▸ **Reading text**

* START *

What Is AD and Azure Compliance?
AD and Azure Compliance becomes useful only when framework requirements are translated into production evidence. In estates built on Active Directory and Microsoft Entra ID, that means proving how password policy, privileged access, MFA, audit logging, lifecycle governance, and third-party access controls are actually enforced.
The hard part is translation. Framework text is intentionally high level, while the technical evidence an auditor or security lead actually needs is specific: which password policy is active, which admin accounts still hold standing privilege, which sign-in protections are enforced, which logs are retained, and which guest or cross-tenant paths remain open.
This article maps common compliance requirements to technical identity controls that can be checked in AD and Azure without turning the exercise into a spreadsheet-only audit.
ℹ️ Note: Compliance is not the same thing as security. A compliant tenant can still be compromised. The value of the mapping is that it forces teams to review a baseline of controls that materially changes attacker effort.
How It Works
Identity-focused compliance reviews usually examine five areas:
- Authentication policy such as password length, complexity, MFA, and legacy protocol exposure
- Privileged access control such as admin role scope, just-in-time access, and break-glass governance
- Audit and monitoring such as Advanced Audit Policy on Domain Controllers, Entra audit logs, and review cadence
- Access lifecycle such as provisioning, stale account cleanup, and deprovisioning
- External and application access such as guest governance, app consent, and cross-tenant trust
Each area can be translated into a set of technical checks and supporting evidence.

* END *

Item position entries
* START *

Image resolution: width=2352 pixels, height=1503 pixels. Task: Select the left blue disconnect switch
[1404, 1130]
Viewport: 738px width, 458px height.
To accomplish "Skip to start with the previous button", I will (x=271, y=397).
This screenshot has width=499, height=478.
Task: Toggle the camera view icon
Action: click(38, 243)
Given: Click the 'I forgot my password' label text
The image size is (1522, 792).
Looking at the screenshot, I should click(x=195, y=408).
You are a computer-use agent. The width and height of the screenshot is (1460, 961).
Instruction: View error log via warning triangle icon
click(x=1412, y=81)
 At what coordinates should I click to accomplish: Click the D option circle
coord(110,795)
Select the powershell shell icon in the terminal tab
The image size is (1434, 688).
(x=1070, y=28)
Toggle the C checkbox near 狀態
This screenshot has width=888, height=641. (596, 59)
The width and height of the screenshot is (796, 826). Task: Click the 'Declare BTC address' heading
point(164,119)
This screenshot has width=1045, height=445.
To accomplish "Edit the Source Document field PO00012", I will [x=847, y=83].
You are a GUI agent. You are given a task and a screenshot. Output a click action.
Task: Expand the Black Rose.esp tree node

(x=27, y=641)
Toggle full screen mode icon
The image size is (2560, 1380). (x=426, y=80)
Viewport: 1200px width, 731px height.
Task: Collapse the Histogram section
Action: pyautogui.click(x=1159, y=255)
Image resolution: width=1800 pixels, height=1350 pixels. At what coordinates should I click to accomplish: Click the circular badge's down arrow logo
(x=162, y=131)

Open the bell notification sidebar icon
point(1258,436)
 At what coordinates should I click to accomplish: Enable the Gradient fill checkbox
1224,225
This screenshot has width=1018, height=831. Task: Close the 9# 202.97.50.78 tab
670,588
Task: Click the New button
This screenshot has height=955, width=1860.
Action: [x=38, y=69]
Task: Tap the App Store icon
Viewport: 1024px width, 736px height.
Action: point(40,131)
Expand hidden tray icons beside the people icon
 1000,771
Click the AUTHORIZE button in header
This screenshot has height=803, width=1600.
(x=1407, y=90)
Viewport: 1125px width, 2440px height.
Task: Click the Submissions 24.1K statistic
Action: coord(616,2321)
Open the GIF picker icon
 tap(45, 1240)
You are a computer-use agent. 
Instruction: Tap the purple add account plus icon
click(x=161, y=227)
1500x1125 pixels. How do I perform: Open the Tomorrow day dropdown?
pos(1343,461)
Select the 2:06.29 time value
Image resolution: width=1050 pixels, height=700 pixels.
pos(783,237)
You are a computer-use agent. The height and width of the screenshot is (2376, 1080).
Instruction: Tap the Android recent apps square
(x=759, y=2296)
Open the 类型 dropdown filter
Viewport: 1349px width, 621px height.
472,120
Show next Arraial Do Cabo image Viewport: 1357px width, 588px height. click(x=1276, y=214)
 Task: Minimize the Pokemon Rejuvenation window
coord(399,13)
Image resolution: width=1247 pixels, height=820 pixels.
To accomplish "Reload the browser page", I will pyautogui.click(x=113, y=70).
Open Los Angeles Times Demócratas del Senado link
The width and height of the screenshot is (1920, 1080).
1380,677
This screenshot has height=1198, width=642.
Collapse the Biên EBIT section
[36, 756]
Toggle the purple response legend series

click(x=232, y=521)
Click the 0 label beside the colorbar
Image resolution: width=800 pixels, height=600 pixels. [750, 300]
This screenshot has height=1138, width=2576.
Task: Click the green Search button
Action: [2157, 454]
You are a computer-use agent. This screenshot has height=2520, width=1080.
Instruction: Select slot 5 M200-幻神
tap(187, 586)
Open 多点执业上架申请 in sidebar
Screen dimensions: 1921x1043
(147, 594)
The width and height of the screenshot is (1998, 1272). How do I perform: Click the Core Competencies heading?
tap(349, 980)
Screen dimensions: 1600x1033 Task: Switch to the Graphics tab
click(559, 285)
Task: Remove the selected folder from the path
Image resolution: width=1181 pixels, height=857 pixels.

* END *

Reproduce, word for word, the part of the article on AD and Azure compliance from "What Is AD and" to "a spreadsheet-only audit.".

▸ **Result of the exercise**
What Is AD and Azure Compliance?
AD and Azure Compliance becomes useful only when framework requirements are translated into production evidence. In estates built on Active Directory and Microsoft Entra ID, that means proving how password policy, privileged access, MFA, audit logging, lifecycle governance, and third-party access controls are actually enforced.
The hard part is translation. Framework text is intentionally high level, while the technical evidence an auditor or security lead actually needs is specific: which password policy is active, which admin accounts still hold standing privilege, which sign-in protections are enforced, which logs are retained, and which guest or cross-tenant paths remain open.
This article maps common compliance requirements to technical identity controls that can be checked in AD and Azure without turning the exercise into a spreadsheet-only audit.